Ensemble Constraints
It is worth reiterating that ensembles carry with the constraints, as specified by the user. This allows the user to have finegrained control of their ensemble deployment and ensure that certain requirements are met.
In DMS v0.5 we support the following constraints:
Resources for an allocation, such as memory, core count, gpu details, and so on.
Location for nodes; the user can specify the region, city, etc all the way to choosing a particular ISP. Location constraints can also be negative, so that a node will not be deployed in certain locations e.g. because of regulatory considerations such as GPDR.
Edge Constraints, which specify the relationship between nodes in the allocation in terms of available bandwidth and round trip time.
In subsequent releases we plan to add additional constraints (e.g. existence of a contract, price range, explicit datacenter placement, energy sources and so on) and generalize the constraint expression language as graphs.
Ensemble Deployment
Given an ensemble specification, the core functionality of the NuNet network is to find and assign peers to nodes that satisfies the constraints of the ensemble. The system treats the deployment as a constraint satisfaction problem over permutations of available peers (compute nodes) on which the user is authorized to deploy. The process of deploying an ensemble is called orchestration. In the following we summarize how deployment orchestration is performed.

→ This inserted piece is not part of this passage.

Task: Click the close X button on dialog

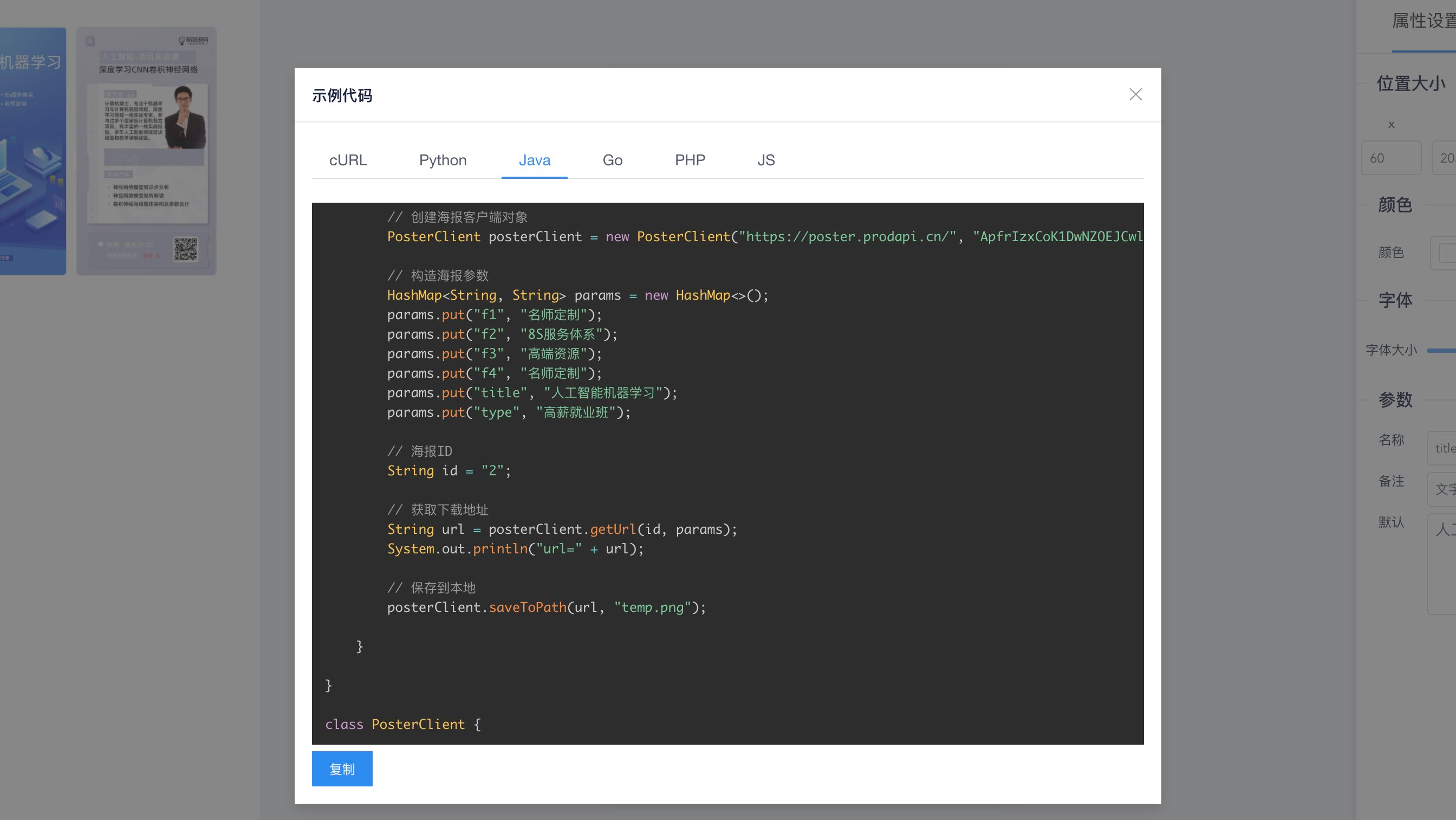Action: click(x=1135, y=95)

Ensemble deployment is initiated with a user invoking the /dms/node/deployment/new
behavior on the node which is willing to run an orchestrator for them; this can be just the user's private DMS running on his laptop. The node accepting the invocation creates the orchestrator actor inside its process space, initiates the deployment orchestration, and return to the user the ensemble identifier. The user can use this identifier to poll the status of the deployment and control of the ensemble through the orchestrator actor. The user also specifies a timeout on how long the deployment process should take before declaring failure. This is simply the expiration on the message that invokes /dms/node/deployment/new
.
The orchestrator then proceeds to request bids for each node in the ensemble. This is accomplished by broadcasting a message to the /dms/deployment/request
behavior in the /nunet/deployment
broadcast topic. The deployment request contains a mapping of node names in the ensemble, together with their aggregate (for all allocations to be assigned in the node) resource constraints, together with location and other constraints that can restrict the search space.

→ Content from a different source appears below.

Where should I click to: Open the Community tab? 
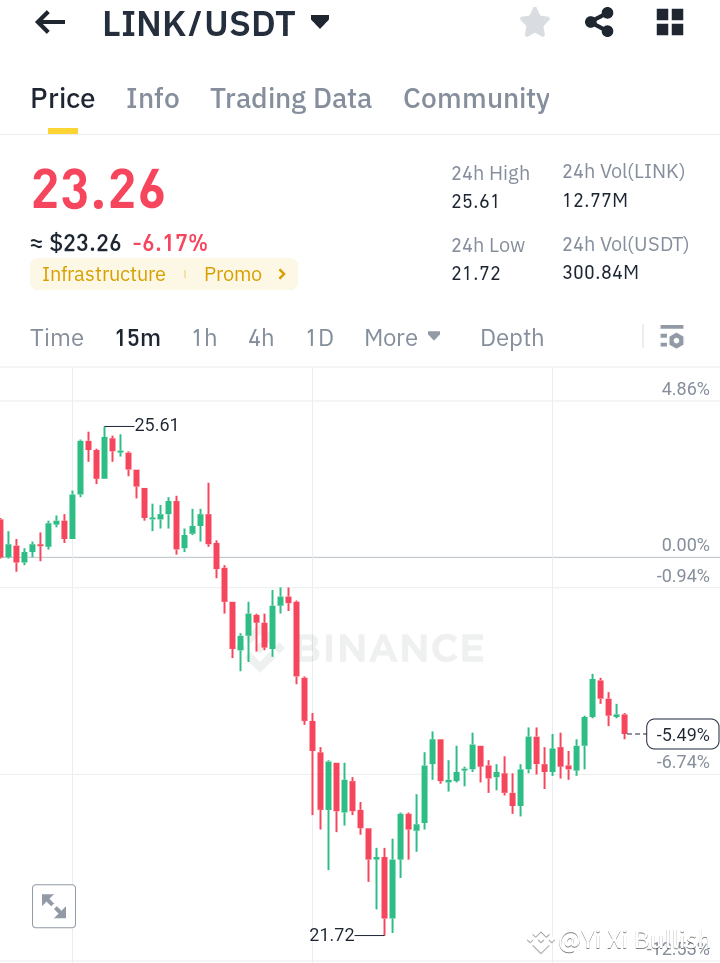[476, 98]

In order for this to proceed, the orchestrator must have the appropriate capabilities; only provider nodes that accept the user's capabilities will respond to the broadcast message. The response to the bid request is a bid for a node in the ensemble, by sending a message to the /dms/deployment/bid
behavior in the orchestrator. This also implies that the nodes that submit such bids must have appropriate capabilities accepted by the orchestrator.
Given the appropriate capabilities, the orchestrator collects bids until it has a sufficient number of bids or a timeout that ensures prompt progress in the deployment. If the orchestrator doesn't have bids for all nodes, then it rebroadcasts its bid request, excluding peers that have already submitted a bid. This continues until there are bids for all nodes or the deployment times out, at which point a deployment failure is declared.
Note that in the case of node pinning, where a specific peer is assigned to an ensemble node in advance (ie when a user brings their own nodes into the ensemble), bid requests are not broadcast but rather directly invoked on the peer.
Next, the orchestrator generates permutations of assignments of peers to nodes and evaluates the constraints. Some constraints can be directly rejected without measurement, for instance round trip latency constraints can be rejected by using speed of light calculations that provide a lower bound on physically realizable latency. We plan to do the same with bandwidth constraints, given the node measured link capacity and the throughput bound equation that governs TCP's behavior given bottleneck bandwidth and RTT.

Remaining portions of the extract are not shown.